In 1986, a group of 8 cardiac pathologists (who were known as the Dallas Panel), made an attempt to establish uniform criteria for the diagnosis of myocarditis in heart biopsy specimens. The “Dallas Criteria” were proposed in 1986, and provided microscopic categorization by which the diagnosis of myocarditis could be established.
The Dallas Criteria defined myocarditis as an inflammatory infiltrate and associated myocyte necrosis or damage not characteristic of an ischemic event. It defined a secondary category, “borderline myocarditis”, as a less intense inflammatory infiltrate and no evidence of myocyte damage. These criteria have been used exclusively by physicians over the past 3+ decades. Sampling error, variation in expert interpretation, variance with other markers of viral infection and immune activation in the heart, and variance with treatment outcomes all suggest that the Dallas Criteria are in need of revision.
The time has come to redefine viral and autoimmune heart disease with the use of methodologies available in the 21st century. Clinicians, pathologists, immunologists, and molecular cardiologists must contribute to the new criteria, which should include clinical presentation, histopathology, immunohistochemistry, viral polymerase chain reaction, cardiac antibody assessment, and imaging results.

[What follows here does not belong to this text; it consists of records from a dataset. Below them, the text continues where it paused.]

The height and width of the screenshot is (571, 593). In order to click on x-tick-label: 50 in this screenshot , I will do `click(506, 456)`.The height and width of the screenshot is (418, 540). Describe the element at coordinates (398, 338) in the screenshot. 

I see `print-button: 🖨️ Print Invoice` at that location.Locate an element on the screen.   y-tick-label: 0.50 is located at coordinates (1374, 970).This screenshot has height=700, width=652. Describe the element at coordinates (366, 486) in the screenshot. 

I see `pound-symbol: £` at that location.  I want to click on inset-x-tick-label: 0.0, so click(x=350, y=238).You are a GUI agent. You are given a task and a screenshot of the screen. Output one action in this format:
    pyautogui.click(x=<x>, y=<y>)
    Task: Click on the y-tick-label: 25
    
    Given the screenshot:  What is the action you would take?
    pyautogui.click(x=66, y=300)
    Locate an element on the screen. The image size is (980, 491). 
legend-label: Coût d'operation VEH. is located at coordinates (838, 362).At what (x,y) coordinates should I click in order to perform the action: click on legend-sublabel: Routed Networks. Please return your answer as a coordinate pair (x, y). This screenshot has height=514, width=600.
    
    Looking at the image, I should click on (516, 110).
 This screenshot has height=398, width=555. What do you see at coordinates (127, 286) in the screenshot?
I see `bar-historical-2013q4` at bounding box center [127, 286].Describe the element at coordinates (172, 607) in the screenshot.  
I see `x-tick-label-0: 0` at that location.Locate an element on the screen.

(Taken from Circulation, AHA January 31, 2006)
Since then, much has taken place in the science of myocarditis diagnosis. On March 23rd, international myocarditis researchers and cardiac pathologists, from the Society for Cardiovascular Pathology (SCVP) and the Association for European Cardiovascular Pathology (AECVP) for will meet on the campus of Johns Hopkins Hospital in Baltimore, Maryland, to discuss new and revised criteria.
We look forward to the perspectives that will come from this meeting and the updated diagnostic criteria for myocarditis.
Sponsors of the event are: Moderna, Kiniksa Pharmaceuticals, Dr. Mary Ann Sens, and the Myocarditis Foundation.